Kampın tam adı, 'Seydibesir Kuveysna Osmanli Useray-i Harbiye Kampı' idi.
Bu kampta, 1918'de Filistin cephesinde esir düşen 16. Tumen'in 48. Alayı'na
bağlı Osmanlı askerleri tutuluyordu.
12Haziran 1920'ye kadar iki yıl boyunca her türlü işkence, eziyet, ağır
hakaret ve aşağılamaya maruz kaldılar.
Bu insanlık dışı muamelenin nedeni ise Ermeniler idi...
Kamptaki, Türkçe bilen Ermeni tercümanların yalan yanlış çevirileri ve
kışkırtmaları nedeniyle, kampların İngiliz komutanları, azılı Türk düşmanı
kesilmişlerdi. Savaş bitmişti. Ancak, kamptaki ağır koşullar nedeniyle
ölenler dışındaki askerleri teslim etmek, İngilizler'in işine gelmiyordu.

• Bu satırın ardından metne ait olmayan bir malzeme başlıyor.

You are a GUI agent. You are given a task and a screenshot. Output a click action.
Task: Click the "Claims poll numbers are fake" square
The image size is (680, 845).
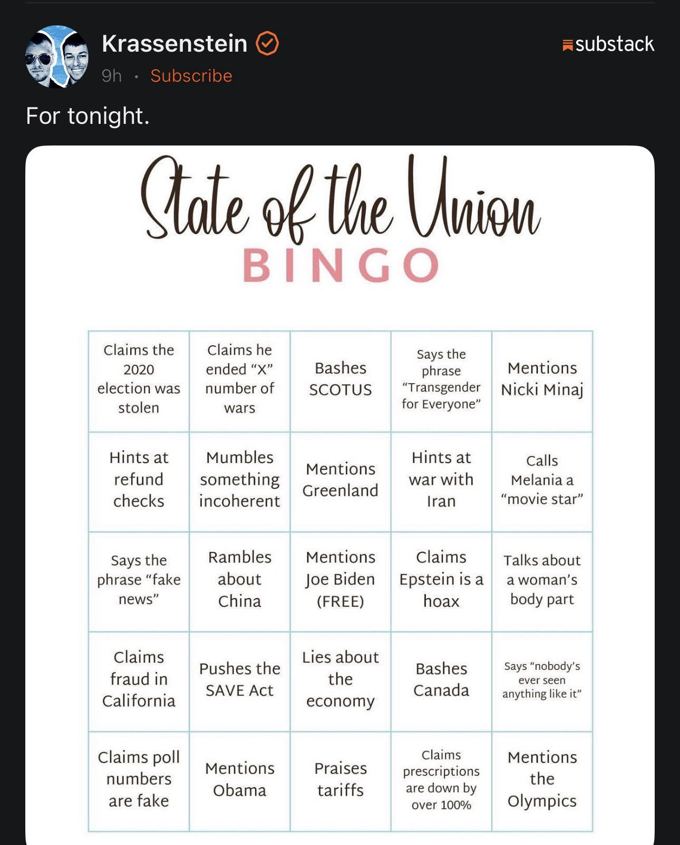click(139, 779)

Çünkü, olası yeni bir savaşta, bu askerlerin yeniden karşılarına çıkabilecekleri,
Ermeniler tarafından, İngilizlerin beyinlerine işlenmişti.
Çözüm toplu katliamdı... Askerlerimiz, mikrop kırma bahanesiyle, süngü
zoruyla dezenfekte havuzlarına sokuldu. Ancak suya normalin çok üzerinde
krizol maddesi katılmıştı. Mehmetçik, daha ayağını soktuğunda, aşırı krizol
maddesi nedeniyle haşlanıyordu. Ancak İngiliz askerleri dipçik darbeleri ile
askerlerimizin havuzdan çıkmalarına izin vermiyorlardı. Mehmetçikler, bele
kadar gelen suya başlarını sokmak istemedi. Ancak bu kez İngilizler havaya
ateş etmeye başladı. Askerlerimiz, ölmemek için çömelerek başlarını suya
soktular. Ancak başını sudan kaldıran artık göremiyordu. Çünkü gözleri yanmıştı...
Dışarı çıkanların halini gören sıradaki askerlerimizin direnişleri de fayda
etmedi ve 15 bin askerimiz kör oldu. Bu vahşet, 25 Mayis 1921 tarihinde
TBMM'de görüşüldü. Milletvekilleri Faik ve Şeref beyler bir önerge vererek,
Mısır'da esirlerin krizol banyosuna sokularak 15 bin vatan evladının gözlerinin
kör edildiğini, bunun faili olan İngiliz tabip, garnizon komutanı ve askerlerinin
cezalandırılması icin TBMM'nin teşebbüse geçmesini istediler.
Tabii ki yeni kurulan devletin bin türlü sorunu vardı. Bu hesap sorma işi de unutuldu gitti.
Ama onlar unutmuyorlar...
Kendi ihanetlerini bile soykırım ambalajına sarıp, dünya kamuoyuna sunuyorlar.
En üzücü olanı da malum birilerinin, bu karalama kampanyalarına çanak tutması...
ERMENİLER SOYKIRIM YAPILDI DİYE DÜNYAYI AYAĞA KALDIRIYOR, BİZİM TARİHİMİZDEN HABERİMİZ YOK!